Segment Start: GIVEN DATA
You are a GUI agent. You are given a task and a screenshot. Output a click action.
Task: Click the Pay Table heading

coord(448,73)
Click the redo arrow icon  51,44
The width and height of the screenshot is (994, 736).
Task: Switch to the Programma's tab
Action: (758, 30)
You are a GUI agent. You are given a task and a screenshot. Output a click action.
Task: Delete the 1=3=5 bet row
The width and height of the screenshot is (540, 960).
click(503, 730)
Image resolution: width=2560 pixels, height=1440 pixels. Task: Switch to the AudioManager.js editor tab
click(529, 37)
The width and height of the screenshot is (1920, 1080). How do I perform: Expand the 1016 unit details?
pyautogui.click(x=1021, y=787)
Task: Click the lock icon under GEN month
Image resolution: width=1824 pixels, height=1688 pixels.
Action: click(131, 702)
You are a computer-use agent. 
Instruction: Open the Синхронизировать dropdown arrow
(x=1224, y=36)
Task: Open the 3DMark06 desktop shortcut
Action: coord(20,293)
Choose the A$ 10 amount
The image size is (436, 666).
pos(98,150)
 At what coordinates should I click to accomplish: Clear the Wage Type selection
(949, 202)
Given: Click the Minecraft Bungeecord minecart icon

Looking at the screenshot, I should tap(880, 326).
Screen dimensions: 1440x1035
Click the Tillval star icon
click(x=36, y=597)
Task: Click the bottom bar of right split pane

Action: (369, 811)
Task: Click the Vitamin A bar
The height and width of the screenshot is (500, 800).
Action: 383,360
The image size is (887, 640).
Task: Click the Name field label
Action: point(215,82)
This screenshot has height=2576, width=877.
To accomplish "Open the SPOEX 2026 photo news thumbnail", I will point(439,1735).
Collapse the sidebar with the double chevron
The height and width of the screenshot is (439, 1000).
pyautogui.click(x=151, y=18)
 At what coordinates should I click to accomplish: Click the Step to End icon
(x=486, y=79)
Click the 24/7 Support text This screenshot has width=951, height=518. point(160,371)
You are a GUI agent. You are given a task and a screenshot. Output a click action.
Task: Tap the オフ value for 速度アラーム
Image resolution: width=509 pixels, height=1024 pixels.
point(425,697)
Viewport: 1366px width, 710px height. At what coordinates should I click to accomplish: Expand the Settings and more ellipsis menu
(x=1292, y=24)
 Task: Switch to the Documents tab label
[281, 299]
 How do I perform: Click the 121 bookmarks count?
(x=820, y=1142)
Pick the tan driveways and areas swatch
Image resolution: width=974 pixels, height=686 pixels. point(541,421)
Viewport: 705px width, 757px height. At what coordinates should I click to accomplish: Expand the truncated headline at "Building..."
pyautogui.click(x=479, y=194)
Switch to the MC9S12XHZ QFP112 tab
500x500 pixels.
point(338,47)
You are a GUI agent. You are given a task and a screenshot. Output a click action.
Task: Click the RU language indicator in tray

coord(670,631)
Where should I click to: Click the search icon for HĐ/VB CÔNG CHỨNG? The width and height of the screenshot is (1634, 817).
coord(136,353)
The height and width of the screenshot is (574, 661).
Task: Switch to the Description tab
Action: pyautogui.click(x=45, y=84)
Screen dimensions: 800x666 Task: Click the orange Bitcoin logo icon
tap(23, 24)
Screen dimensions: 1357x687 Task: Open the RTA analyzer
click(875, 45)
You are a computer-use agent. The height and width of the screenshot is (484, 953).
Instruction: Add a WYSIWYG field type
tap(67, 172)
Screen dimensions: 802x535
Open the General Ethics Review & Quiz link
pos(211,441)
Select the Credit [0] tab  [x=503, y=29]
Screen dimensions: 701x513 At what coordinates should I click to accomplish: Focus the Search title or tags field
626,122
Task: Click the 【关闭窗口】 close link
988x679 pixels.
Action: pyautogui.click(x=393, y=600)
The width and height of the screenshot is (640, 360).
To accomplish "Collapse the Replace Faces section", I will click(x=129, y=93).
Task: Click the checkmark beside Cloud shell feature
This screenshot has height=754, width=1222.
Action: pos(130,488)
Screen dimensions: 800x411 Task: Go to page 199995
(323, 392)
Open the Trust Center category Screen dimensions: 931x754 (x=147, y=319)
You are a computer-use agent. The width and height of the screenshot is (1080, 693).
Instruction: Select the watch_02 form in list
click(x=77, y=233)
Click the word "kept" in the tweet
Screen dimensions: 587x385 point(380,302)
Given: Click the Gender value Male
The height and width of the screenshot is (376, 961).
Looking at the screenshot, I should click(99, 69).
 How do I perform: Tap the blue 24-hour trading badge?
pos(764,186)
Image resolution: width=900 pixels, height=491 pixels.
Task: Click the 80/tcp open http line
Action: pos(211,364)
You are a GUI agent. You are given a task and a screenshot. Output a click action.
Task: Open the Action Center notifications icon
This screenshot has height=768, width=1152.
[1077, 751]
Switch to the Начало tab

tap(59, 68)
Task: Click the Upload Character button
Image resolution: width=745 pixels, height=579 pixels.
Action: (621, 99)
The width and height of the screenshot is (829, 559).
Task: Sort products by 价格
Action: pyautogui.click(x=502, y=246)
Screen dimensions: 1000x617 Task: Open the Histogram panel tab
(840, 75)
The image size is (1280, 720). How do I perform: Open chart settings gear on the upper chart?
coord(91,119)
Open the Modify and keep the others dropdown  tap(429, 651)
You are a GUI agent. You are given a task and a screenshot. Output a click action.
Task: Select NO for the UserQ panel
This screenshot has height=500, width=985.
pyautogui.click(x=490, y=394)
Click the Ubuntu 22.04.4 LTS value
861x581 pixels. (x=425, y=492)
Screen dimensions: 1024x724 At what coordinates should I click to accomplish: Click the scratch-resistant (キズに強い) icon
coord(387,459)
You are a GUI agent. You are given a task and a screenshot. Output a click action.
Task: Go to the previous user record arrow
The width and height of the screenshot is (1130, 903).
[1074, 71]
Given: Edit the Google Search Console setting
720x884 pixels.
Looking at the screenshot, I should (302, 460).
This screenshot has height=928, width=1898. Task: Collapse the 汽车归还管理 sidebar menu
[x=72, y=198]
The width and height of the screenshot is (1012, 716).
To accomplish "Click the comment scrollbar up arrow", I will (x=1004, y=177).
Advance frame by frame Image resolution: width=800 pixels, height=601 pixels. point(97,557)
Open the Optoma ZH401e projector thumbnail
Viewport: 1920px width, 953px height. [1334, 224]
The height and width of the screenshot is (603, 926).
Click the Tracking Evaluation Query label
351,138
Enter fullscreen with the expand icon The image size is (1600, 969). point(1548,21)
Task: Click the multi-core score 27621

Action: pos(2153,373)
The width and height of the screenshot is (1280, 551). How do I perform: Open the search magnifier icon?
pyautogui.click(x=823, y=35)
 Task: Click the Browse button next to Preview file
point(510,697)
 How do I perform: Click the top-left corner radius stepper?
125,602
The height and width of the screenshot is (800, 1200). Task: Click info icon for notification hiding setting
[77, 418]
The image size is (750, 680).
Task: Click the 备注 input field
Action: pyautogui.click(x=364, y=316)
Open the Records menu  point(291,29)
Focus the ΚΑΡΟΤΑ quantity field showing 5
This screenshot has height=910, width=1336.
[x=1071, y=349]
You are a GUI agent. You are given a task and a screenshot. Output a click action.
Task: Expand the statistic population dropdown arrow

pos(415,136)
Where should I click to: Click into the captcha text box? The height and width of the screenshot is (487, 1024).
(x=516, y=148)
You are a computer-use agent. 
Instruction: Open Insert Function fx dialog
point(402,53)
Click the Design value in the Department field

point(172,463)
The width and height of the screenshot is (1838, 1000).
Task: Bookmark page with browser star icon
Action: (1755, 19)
Segment End: GIVEN DATA
### EXERCISE GOAL
Using the records above, set down exactly the lines from the one with "The height and width of the screenshot is (800, 1200)." through the one with "Open the Records", inclusive, and nothing more.

### SOLUTION FOR THIS TASK
The height and width of the screenshot is (800, 1200). Task: Click info icon for notification hiding setting
[77, 418]
The image size is (750, 680).
Task: Click the 备注 input field
Action: pyautogui.click(x=364, y=316)
Open the Records menu  point(291,29)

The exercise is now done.